Presbyterian missionaries Aaron and Rachel Halbert are the proud parents of five young children. The couple is white and all five of their children are black.
In an article written for The Washington Post, Aaron Halbert explained how he and his wife had difficulty conceiving naturally and later learned that white children are more likely to be adopted. They felt a calling to provide a home for a child who may not have otherwise been adopted.
They went to an adoption agency in Mississippi and adopted two African-American children, one boy and one girl. They said their family has been met with varying degrees of racism and acceptance.
"There will always be the older white woman in Walmart who stared at us with sheer disgust, or the African-American mother who looked at us and just shook her head," Aaron wrote in The Washington Post. "However, there was also the young black girl who wept when we told her this little boy with her skin color was our son, and the older white doctor who lovingly prayed over him and held him so tenderly. These latter experiences were rays of hope reminding us how far our country had come, while the former experiences reminded us how far we still need to go."
After adopting the pair, the Halberts still felt a calling to have more children. That's when they heard about the National Embryo Donation Center.
The nonprofit embryo donation program connects hopeful parents-to-be who have problems conceiving with families who have successfully gone through in vitro fertilization and have leftover fertilized eggs. The extra eggs are frozen and stored for later use, according to the organization. Some of those embryos go to research, others are kept frozen indefinitely and still others are left to die.
The National Embryo Donation Center, a Christian organization, implanted Rachel with two African-American twin embryos, according to The Washington Post. One of them split.

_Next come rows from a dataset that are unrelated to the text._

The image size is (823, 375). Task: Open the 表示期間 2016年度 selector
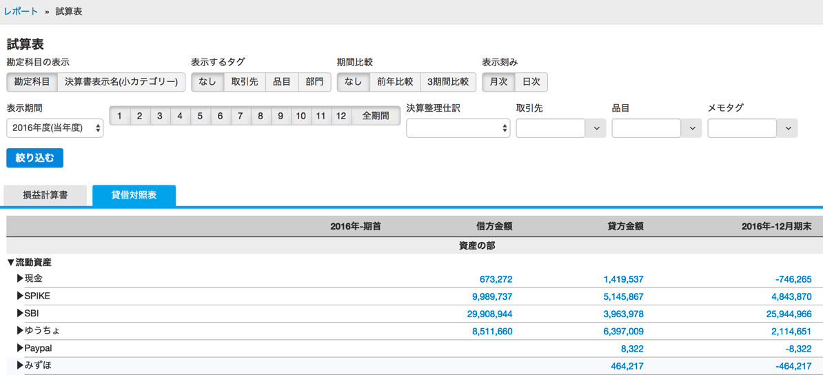(55, 128)
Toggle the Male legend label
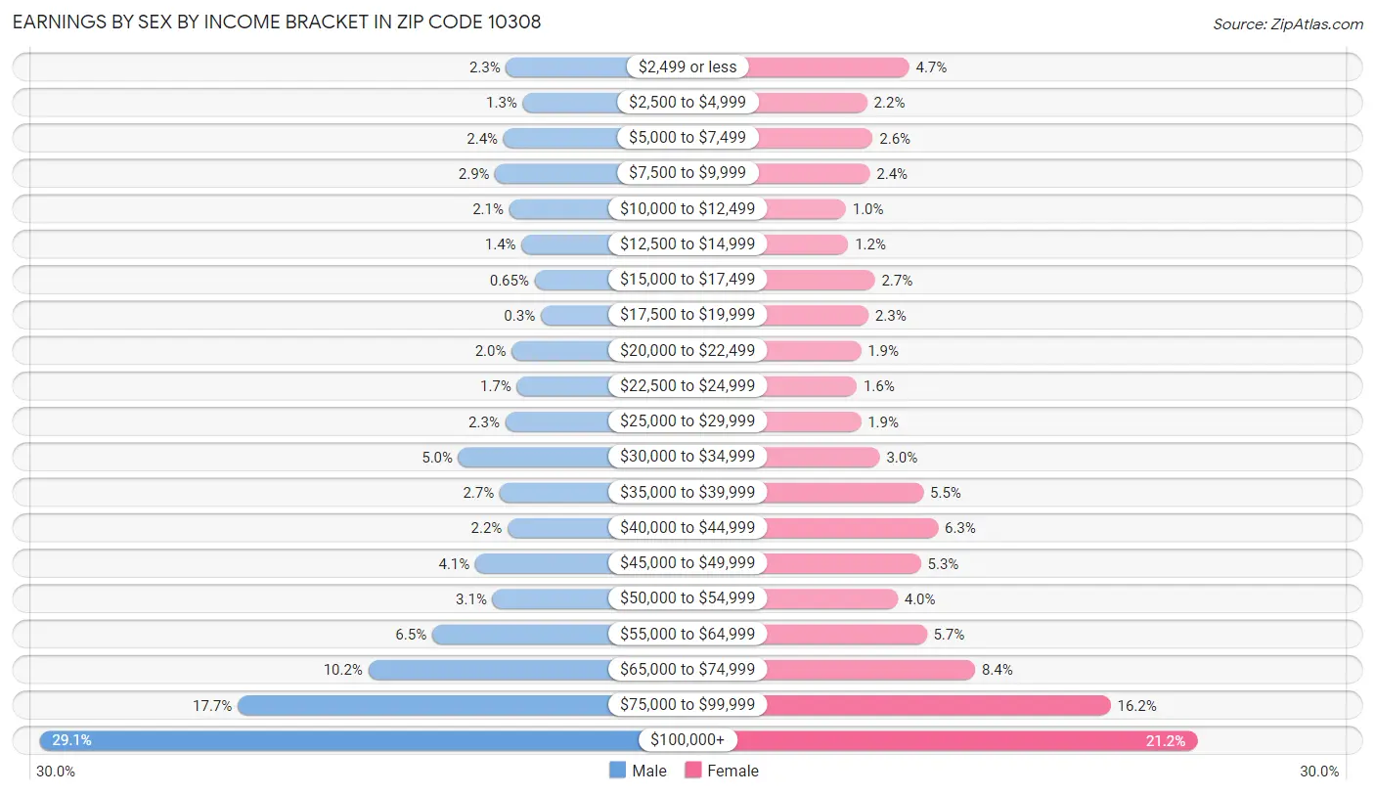Viewport: 1375px width, 795px height. coord(649,771)
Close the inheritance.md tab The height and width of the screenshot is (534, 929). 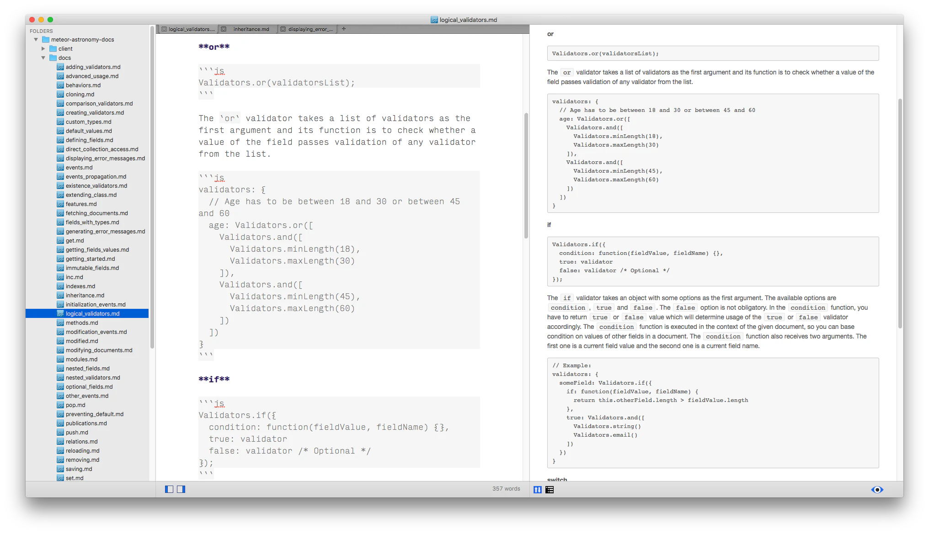224,29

"When we began the adoption process we knew race could play a major role in our family dynamics, which led us to ponder deeply what a racially diverse family would look like," Aaron Halbert wrote in the Post. "We believe when you look into any human's eyes, you look into the face of an image-bearer of God – into the eyes of a person whose soul is eternal. While that is the common thread of all humanity, it doesn't mean our racial differences are insignificant. We see the human family's varying physical characteristics as awesome reminders of God's creative brilliance. It's not that we think race doesn't exist, or that we don't see it. In fact, it's the opposite – we see it, and we embrace it."
He went on to write, "I can remember a friend going through the adoption process telling me he had always wanted his family to look like a little United Nations. As I look at my growing family, I prefer to take it a step further, daring to hope that our family picture is a little hint of Heaven."